**EXERCISE PROMPT**:
Return all lines from the listing below that include the word "Expand".

* * * *

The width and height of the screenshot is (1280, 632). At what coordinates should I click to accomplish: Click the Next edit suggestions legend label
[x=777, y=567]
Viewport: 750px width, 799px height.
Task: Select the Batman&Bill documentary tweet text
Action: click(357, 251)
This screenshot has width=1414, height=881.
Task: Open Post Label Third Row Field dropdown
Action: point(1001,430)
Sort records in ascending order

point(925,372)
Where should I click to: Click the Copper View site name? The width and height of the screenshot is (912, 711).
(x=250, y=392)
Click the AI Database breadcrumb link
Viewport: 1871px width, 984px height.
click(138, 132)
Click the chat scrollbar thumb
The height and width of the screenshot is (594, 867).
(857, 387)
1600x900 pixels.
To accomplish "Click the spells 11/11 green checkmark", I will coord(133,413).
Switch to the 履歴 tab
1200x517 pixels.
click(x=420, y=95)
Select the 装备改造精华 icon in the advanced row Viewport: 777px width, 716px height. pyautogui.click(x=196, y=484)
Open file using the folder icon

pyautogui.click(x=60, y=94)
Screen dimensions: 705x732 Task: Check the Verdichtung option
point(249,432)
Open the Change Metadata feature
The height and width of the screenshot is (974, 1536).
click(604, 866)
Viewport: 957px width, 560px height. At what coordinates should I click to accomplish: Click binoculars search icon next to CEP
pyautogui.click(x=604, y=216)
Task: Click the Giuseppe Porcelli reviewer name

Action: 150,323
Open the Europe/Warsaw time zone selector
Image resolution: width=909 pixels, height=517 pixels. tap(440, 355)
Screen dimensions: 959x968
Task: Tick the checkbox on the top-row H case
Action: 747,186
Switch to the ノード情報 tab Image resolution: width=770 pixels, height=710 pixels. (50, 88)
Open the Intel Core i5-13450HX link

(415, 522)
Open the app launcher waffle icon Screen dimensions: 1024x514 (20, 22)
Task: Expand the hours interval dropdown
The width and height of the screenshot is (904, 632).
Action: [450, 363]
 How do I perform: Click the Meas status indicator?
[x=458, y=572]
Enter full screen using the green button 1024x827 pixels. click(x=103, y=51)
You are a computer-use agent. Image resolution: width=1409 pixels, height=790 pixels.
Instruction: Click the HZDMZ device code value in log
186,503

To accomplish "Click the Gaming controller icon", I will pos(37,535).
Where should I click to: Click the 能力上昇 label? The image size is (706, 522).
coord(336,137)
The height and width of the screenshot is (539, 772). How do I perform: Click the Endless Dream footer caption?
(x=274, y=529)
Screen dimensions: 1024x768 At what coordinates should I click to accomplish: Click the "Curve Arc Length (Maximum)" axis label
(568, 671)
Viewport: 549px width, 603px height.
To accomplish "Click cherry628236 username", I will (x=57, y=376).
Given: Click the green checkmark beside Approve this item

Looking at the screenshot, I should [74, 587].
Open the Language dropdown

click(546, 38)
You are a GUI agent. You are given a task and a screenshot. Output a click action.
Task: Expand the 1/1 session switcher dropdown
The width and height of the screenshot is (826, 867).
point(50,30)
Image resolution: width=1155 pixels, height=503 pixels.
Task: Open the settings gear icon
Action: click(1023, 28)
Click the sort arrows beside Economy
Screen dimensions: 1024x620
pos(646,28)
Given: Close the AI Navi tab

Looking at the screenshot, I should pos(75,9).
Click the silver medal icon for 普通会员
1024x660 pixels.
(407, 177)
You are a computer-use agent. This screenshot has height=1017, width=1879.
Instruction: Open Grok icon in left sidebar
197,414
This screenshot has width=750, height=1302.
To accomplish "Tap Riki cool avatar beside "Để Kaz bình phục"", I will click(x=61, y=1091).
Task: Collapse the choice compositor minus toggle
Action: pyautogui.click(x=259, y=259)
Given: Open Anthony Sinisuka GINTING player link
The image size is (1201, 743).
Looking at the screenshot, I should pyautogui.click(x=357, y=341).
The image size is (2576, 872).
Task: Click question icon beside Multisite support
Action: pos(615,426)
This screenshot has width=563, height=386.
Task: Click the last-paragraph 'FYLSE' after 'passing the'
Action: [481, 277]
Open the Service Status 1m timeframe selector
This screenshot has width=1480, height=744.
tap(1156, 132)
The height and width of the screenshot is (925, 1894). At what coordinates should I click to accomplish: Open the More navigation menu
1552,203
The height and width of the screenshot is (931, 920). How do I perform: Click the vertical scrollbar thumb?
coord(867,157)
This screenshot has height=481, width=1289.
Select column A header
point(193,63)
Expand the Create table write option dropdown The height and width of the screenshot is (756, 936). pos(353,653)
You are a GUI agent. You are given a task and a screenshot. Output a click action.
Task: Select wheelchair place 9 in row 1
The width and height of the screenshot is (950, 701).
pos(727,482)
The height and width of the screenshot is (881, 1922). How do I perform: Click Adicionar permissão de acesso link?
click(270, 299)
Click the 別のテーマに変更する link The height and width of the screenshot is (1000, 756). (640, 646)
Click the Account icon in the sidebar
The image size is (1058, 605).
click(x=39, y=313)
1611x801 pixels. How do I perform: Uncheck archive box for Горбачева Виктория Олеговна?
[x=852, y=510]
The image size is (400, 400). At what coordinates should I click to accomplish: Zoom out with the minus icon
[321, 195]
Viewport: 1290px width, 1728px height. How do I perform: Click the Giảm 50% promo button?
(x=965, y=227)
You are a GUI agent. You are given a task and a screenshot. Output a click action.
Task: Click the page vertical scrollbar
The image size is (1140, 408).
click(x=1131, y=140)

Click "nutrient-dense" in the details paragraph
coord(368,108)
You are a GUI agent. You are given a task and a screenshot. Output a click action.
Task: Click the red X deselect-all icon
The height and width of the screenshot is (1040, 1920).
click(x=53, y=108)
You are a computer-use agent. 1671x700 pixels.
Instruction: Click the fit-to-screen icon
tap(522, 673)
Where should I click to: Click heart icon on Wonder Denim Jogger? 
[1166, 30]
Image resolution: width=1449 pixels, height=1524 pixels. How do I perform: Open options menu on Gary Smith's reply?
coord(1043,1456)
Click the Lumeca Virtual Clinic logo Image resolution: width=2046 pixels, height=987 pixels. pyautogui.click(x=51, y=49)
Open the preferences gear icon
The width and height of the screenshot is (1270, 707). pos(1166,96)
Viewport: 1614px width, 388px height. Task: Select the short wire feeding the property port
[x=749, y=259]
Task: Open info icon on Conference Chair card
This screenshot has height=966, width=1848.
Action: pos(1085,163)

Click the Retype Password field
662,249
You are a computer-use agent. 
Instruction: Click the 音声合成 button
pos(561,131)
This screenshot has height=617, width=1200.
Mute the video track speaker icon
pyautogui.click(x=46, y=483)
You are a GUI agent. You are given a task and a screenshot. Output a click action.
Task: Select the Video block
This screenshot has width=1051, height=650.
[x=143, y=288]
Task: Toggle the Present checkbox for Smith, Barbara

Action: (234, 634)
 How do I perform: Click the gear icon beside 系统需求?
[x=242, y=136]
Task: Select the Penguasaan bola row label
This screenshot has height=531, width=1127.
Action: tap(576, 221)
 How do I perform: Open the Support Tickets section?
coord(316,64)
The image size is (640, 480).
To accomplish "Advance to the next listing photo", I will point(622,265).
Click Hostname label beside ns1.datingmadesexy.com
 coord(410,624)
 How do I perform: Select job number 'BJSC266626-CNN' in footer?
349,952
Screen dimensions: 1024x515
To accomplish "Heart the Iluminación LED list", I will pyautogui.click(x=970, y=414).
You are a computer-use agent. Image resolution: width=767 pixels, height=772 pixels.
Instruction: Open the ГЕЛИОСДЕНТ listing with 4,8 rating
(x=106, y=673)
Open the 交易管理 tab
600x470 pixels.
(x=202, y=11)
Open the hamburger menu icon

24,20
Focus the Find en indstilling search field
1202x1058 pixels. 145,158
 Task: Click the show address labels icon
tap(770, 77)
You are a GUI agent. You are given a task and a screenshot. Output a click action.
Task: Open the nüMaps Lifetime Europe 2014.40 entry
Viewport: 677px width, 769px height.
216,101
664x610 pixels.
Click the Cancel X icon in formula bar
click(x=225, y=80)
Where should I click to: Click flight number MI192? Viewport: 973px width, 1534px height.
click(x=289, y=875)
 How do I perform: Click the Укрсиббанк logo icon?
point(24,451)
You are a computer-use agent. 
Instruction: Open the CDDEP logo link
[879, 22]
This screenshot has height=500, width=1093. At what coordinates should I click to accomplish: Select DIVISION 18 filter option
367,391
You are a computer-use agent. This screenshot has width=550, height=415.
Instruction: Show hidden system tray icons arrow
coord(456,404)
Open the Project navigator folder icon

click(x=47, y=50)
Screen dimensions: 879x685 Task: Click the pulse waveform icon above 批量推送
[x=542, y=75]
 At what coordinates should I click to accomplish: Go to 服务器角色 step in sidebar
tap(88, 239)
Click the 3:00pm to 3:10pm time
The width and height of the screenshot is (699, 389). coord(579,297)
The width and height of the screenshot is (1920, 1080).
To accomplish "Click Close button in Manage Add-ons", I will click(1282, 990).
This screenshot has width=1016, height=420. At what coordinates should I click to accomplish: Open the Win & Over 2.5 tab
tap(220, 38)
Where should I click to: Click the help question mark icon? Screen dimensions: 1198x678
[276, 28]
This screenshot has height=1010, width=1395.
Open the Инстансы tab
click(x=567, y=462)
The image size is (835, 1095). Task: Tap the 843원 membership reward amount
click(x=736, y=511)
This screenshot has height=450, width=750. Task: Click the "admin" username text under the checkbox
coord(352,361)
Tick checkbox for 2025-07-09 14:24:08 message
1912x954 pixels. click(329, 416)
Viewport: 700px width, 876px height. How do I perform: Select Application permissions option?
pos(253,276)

* * * *

**WRITTEN ANSWER**:
Task: Expand the hours interval dropdown
Task: Expand the 1/1 session switcher dropdown
Expand the Create table write option dropdown The height and width of the screenshot is (756, 936). pos(353,653)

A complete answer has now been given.